I use an older and more exacting definition of drug addiction. A drug or substance is addictive if it associated with all four of the following: habituation, dependence, tolerance, and withdrawal. By these strict pharmacological criteria, both nicotine and cocaine are not addictive drugs. They may be habit forming and very hard to abandon, but they are not addicting. Scores of millions of people have voluntarily stopped smoking. Thus they have made up their mind to stop having a “disease” – a clear contradiction in terms. The NIDA attempts to defuse this criticism with the following: “The initial decision to take drugs is mostly voluntary. However, when addiction takes over, a person’s ability to exert self-control can become seriously impaired. Brain-imaging studies from people addicted to drugs show physical changes in areas of the brain that are critical for judgment, decisionmaking, learning, memory, and behavior control. Scientists believe that these changes alter the way the brain works and may help explain the compulsive and destructive behaviors of an addicted person.” This declaration is a non-explanatory response to people voluntarily stopping the chronic use of habituating drugs. Tobacco use is not a disease; it’s a bad and dangerous habit that commonly causes real diseases.
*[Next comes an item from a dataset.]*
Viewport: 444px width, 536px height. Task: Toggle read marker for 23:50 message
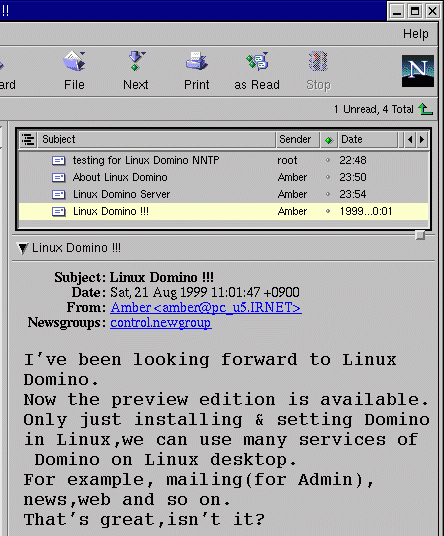tap(328, 177)
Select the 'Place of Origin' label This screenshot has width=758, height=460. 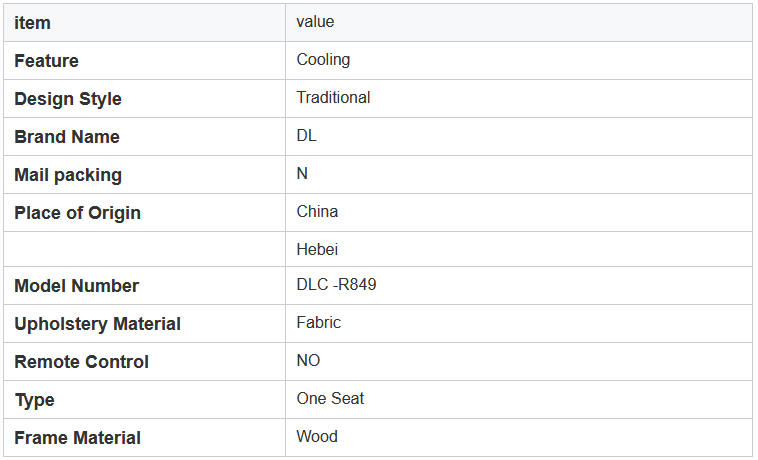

The reality of redefining things, is that it works. No matter how much we say we distrust the government and its congeners, we believe what they tell us, no matter how outlandish the utterance, if they tell it to us often enough. But it’s getting harder by the day to distinguish science from science fiction. Maybe it’s better to be a rodent on the run or on the wheel.
Abe Lincoln: If a gerbil’s tail were a leg, how many legs would it have?
Voter: 5
Abe Lincoln: Wrong. It’s 4, because a tail is not a leg.